## Screenshot grounding data
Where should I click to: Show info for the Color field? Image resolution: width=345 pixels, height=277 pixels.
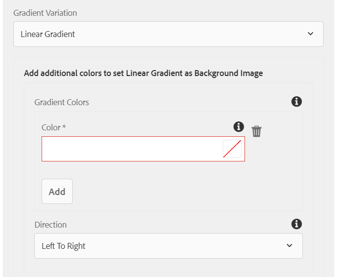coord(239,126)
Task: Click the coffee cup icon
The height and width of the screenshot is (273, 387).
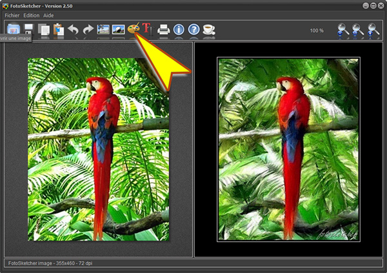Action: (208, 29)
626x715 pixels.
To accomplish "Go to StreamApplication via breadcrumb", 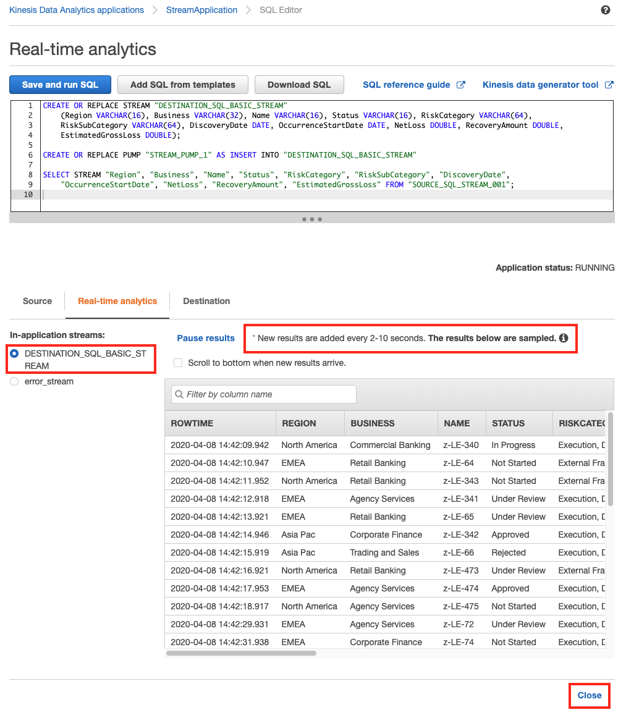I will click(x=201, y=10).
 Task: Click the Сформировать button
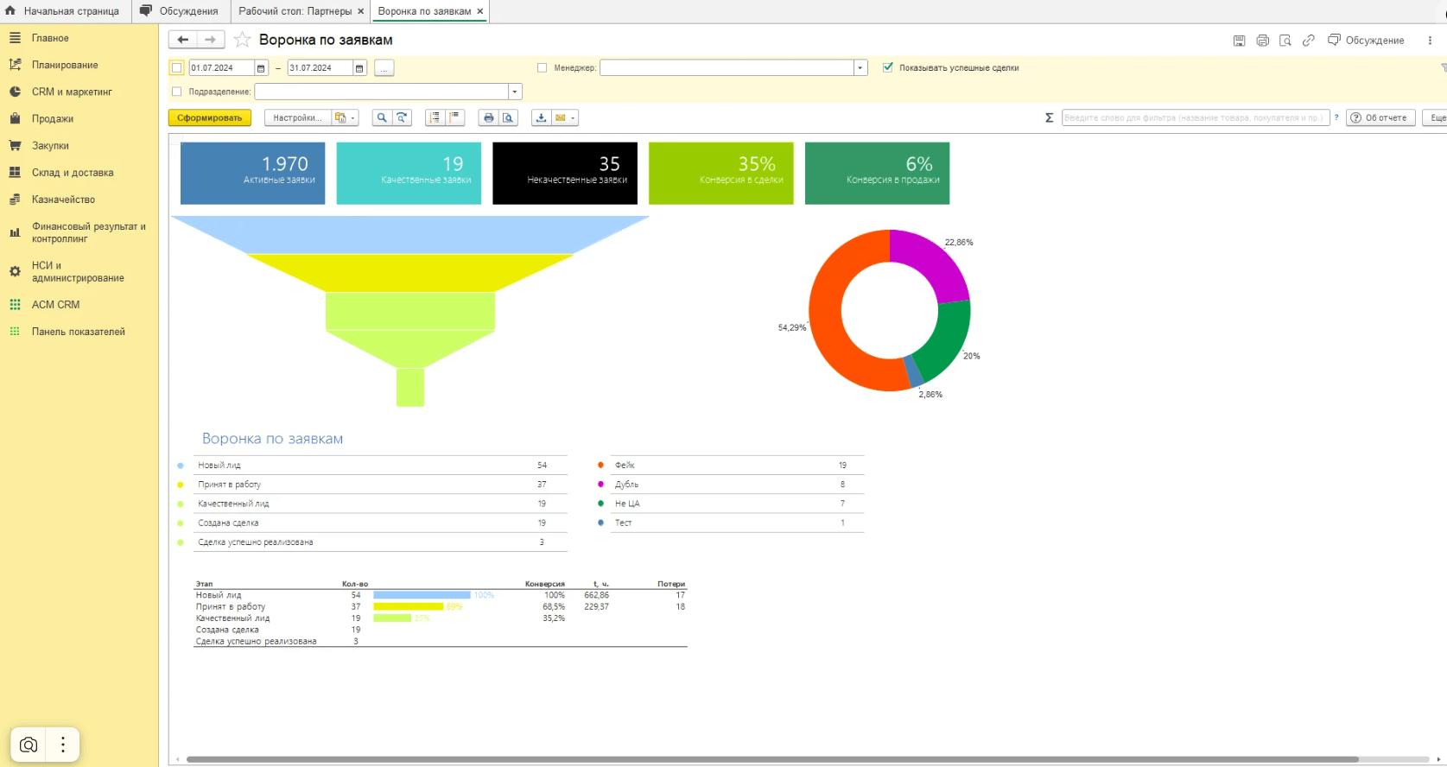pyautogui.click(x=209, y=117)
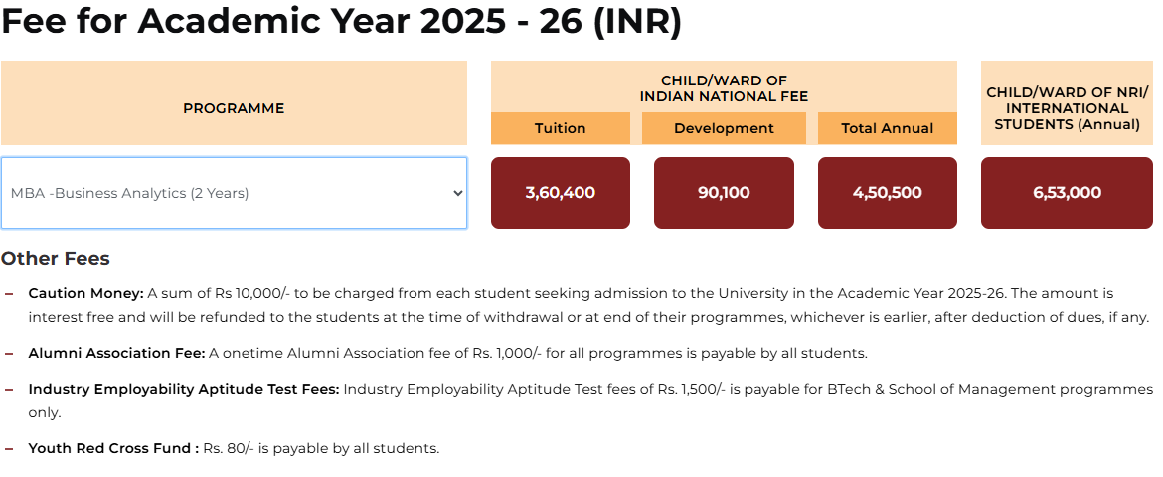Select the PROGRAMME header cell
Viewport: 1163px width, 477px height.
234,108
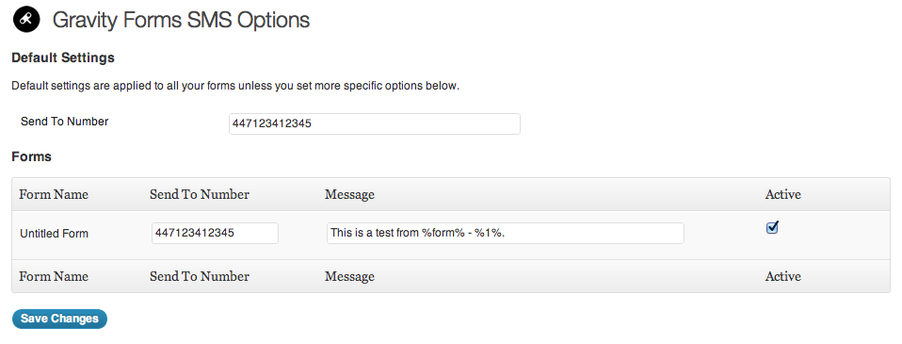Click the default settings description text
The width and height of the screenshot is (902, 344).
(235, 87)
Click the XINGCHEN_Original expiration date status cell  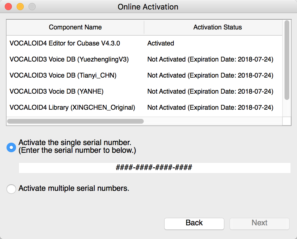[x=210, y=108]
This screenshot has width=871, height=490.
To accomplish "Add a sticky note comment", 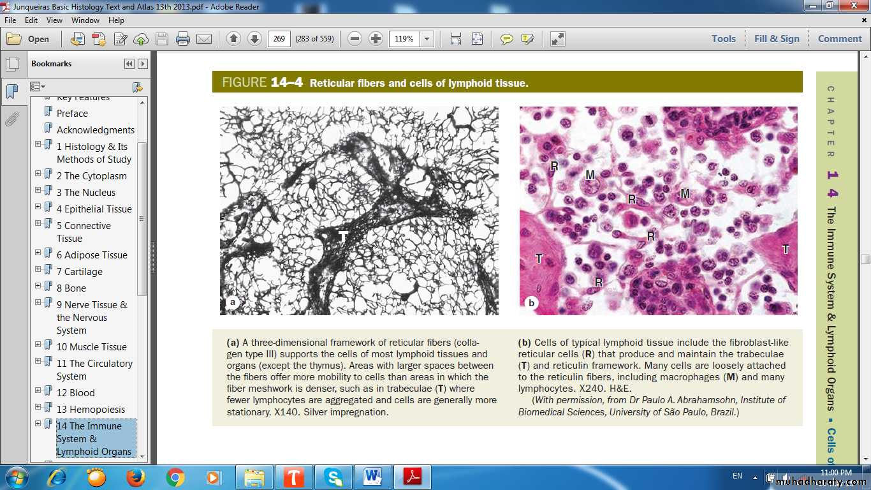I will point(506,39).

## WORK TASK
Give the lines again exactly, starting where the entries begin and stopping once the line with "626x715 pixels." is included; pictures are not copied.

## WRITTEN SOLUTION
Where should I click to: Show info for the Color field? Image resolution: width=345 pixels, height=277 pixels.
coord(239,126)
Task: Click the coffee cup icon
The height and width of the screenshot is (273, 387).
Action: (208, 29)
626x715 pixels.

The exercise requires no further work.